Roads are an inhibiting factor, however. Bicycle advocates stress that much needs to be done to make them more hospitable for bicycles. Among the bicyclists' concerns is insensitivity among many motorists as well as the poor condition of the roads themselves. Many advocate better bicycle education for commuters.

According to the BABC's Mr. Withers, enthusiastic new bicycle commuters often pull their dustry old two-wheelers out of the basement, have a couple flats the first week on the aged tires, and then give up. To help, the BABC now sponsors a "Bike-Buddy" program which pairs veteran cyclists with prospective bicycle commuters for their first trip into work.

Dan Burden, bicycle coordinator for the State of Florida, says: "The biggest obstacle to bicycling is psychological. We've just been thinking about the bike so long as a toy."

The most important skills that can be taught to cyclists, asserts Mr. Burden, are bike handling and the ability to perceive danger.

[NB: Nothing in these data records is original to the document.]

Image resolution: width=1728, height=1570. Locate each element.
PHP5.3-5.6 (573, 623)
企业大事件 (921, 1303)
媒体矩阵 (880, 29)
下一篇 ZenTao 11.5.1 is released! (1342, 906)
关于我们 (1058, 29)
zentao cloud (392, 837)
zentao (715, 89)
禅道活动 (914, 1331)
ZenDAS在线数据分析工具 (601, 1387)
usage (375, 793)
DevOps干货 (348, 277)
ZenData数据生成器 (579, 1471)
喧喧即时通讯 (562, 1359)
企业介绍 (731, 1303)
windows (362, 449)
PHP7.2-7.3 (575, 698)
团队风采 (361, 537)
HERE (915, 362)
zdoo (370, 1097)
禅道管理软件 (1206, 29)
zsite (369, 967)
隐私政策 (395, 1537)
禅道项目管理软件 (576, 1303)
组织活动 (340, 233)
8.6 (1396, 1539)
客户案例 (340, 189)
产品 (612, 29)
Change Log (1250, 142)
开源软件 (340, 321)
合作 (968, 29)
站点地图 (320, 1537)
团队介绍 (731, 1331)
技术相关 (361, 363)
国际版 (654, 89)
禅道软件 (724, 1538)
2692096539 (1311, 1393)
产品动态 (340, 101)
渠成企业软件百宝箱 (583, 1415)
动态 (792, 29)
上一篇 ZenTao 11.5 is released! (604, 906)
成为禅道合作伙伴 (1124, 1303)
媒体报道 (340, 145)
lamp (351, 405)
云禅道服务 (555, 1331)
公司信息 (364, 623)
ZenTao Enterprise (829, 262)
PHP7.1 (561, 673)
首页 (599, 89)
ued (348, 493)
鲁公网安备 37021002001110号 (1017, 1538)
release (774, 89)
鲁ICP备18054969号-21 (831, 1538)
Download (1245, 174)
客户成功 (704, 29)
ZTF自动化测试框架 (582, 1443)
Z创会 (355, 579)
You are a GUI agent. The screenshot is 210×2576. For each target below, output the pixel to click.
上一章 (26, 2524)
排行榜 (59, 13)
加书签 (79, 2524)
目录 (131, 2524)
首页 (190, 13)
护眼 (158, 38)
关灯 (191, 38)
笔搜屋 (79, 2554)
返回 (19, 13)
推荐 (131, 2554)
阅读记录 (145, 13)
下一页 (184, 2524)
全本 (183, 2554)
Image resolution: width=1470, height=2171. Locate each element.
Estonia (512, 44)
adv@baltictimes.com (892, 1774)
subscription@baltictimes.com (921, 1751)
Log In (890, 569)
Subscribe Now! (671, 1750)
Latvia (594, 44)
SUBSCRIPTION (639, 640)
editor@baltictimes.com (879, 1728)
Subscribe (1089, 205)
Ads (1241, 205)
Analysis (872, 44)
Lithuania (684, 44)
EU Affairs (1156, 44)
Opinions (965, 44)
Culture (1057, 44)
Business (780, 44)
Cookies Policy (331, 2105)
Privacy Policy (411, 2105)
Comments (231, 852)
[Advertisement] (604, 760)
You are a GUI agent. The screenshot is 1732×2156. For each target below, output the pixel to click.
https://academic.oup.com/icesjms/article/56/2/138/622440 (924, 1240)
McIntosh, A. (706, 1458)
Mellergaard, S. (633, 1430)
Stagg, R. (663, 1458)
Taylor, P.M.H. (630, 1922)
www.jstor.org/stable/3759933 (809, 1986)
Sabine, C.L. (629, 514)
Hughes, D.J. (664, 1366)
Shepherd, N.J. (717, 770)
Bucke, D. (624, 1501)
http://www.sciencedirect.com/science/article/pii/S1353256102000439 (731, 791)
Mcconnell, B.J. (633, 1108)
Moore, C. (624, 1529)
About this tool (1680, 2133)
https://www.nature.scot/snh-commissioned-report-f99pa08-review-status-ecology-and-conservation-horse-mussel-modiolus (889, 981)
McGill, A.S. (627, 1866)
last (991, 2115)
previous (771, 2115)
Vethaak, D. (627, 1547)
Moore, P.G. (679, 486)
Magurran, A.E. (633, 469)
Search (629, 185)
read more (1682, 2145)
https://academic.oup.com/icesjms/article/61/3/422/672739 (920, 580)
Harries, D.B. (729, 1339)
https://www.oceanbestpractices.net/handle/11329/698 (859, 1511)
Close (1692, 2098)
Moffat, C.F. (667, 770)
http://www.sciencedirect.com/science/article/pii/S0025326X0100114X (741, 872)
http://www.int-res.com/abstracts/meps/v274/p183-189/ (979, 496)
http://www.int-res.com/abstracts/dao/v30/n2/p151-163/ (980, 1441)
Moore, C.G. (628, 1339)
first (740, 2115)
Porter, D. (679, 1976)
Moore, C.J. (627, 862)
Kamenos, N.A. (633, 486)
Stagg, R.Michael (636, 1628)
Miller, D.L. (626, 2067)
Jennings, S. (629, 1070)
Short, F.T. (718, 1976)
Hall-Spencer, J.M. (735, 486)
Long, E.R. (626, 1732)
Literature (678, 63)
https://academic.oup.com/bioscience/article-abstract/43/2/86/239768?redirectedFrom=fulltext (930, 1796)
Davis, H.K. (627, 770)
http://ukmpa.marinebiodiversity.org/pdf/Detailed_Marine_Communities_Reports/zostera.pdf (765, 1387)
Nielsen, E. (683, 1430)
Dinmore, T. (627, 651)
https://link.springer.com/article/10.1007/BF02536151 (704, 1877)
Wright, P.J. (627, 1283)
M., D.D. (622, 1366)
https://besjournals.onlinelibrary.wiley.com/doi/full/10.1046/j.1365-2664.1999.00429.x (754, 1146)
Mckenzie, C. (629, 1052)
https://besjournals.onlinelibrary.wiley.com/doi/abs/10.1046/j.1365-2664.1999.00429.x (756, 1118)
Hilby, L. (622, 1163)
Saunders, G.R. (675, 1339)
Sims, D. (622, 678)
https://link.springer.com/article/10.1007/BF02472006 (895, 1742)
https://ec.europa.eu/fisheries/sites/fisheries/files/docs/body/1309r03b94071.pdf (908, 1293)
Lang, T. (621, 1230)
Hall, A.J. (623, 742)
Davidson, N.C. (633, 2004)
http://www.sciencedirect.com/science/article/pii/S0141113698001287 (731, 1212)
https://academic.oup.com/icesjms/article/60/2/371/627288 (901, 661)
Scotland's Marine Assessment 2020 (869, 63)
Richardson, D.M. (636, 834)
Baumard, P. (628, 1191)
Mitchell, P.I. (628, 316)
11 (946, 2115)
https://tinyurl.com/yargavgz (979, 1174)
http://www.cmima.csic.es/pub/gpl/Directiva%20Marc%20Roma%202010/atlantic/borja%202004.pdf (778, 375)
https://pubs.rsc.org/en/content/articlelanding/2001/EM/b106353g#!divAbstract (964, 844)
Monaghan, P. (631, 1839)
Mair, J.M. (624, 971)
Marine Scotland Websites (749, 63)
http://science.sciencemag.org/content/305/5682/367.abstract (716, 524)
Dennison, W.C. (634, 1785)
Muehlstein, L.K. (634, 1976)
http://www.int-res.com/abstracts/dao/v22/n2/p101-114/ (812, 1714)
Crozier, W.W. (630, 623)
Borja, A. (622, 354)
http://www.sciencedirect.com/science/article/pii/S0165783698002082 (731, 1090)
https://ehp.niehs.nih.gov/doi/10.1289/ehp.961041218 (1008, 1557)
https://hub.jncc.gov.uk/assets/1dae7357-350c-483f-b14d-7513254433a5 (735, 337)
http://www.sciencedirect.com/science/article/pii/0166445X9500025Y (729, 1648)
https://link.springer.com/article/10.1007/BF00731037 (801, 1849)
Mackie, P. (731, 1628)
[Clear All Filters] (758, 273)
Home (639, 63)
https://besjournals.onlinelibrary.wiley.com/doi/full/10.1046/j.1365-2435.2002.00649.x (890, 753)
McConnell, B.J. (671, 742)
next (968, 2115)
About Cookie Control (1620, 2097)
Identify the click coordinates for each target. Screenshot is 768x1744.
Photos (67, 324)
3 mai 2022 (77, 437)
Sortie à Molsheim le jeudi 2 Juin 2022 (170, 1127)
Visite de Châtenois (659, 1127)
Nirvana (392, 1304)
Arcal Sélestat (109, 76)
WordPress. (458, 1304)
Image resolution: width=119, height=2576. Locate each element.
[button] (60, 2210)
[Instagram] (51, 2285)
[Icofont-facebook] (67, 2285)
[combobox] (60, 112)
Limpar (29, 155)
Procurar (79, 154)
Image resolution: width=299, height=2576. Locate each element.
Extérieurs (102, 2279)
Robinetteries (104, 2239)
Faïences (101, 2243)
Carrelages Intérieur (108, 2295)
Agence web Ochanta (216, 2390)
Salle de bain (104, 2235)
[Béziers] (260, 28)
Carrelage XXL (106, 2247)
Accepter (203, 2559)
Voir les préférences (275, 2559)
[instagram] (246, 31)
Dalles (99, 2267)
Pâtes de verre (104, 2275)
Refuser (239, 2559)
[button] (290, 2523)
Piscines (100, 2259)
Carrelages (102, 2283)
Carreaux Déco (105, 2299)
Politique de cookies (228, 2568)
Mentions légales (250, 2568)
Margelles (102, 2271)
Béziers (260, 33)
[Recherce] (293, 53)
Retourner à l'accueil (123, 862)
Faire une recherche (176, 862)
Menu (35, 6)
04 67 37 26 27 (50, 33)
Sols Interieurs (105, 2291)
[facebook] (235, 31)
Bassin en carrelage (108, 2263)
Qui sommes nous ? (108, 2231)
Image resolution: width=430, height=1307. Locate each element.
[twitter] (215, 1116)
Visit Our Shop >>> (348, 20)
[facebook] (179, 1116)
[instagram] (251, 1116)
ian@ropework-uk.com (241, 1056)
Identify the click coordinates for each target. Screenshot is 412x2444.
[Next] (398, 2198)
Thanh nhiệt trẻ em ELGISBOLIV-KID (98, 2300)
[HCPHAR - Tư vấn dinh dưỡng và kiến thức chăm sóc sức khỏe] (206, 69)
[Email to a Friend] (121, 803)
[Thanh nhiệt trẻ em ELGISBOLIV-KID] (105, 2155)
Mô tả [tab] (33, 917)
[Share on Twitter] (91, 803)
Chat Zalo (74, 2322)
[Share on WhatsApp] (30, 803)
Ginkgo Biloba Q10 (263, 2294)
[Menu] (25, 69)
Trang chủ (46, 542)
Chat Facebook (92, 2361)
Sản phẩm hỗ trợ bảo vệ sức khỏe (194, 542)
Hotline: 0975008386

Experimental education programs are being tested in two Florida cities to determine how best to set up a statewide system of bicycle-training programs.

To encourage cycling in Seattle, this city has set aside some 50 miles of trails, lanes, and special streets for biker use. At the same time cyclists are not restricted to these areas, as they have been in some other cities.

According to Joshua Lehman, Seattle bicycle coordinator: "We want to make biking a responsible part of the traffic flow. He adds: "You can't just says, 'OK, bikers, obey the law.'"

Seattle has trained 20 bicycle instructors to teach cycling. The city is also working to better inform cyclists of traffic laws and has printed a map for cyclists, cincluding existing and planned bikeways, with a list of laws on the back which pertain to bikers.

Portland, Ore., has gone even further with a map which color-codes the volume of traffic on certain streets for cyclists.

Rick Meyers, program assistant for the city's biking and pedestrian program, estimates that perhaps as much as 1.5 percent of the commuting population pedals to work in his city, compared with .6 percent nationally.To further encourage cycling, Portland is developing a network of streets that are most suited for use by cyclists.

In some cases, where streets are narrow, automobile parking has been banned on one side to aid bikers.

Other cities have been experimenting by mixing bicycles with mass transit.

In San Diego, commuters have been allowed for the past four years to latch their bikes onto the rear of some buses. Sixteen buses on three separate routes are equipped with racks, each holding five bicycles.

According to Lotte Cogle of the San Diego Planning Department, bus schedules rarely need to be changed because loading is permitted only at certain stops.

One of the thorniest questions involved in bicycle commuting is where to park the bike once you get to the job. Many companies don't allow bicycles in their buildings and rarely provide parking facilities for bikers.

Without these facilities, many cyclists have been loath to risk losing their increasingly expensive equipment to the theft.

A number of areas are installing lockers in public buildings. Others are putting bicycle parking facilities in subway stations.

In California, the state Legislature has passed a law requiring all state buildings to have safe parking facilities for bicyclists. In addition, next year's proposed California Transportation Department budget includes $1 million for installing parking facilities in private companies.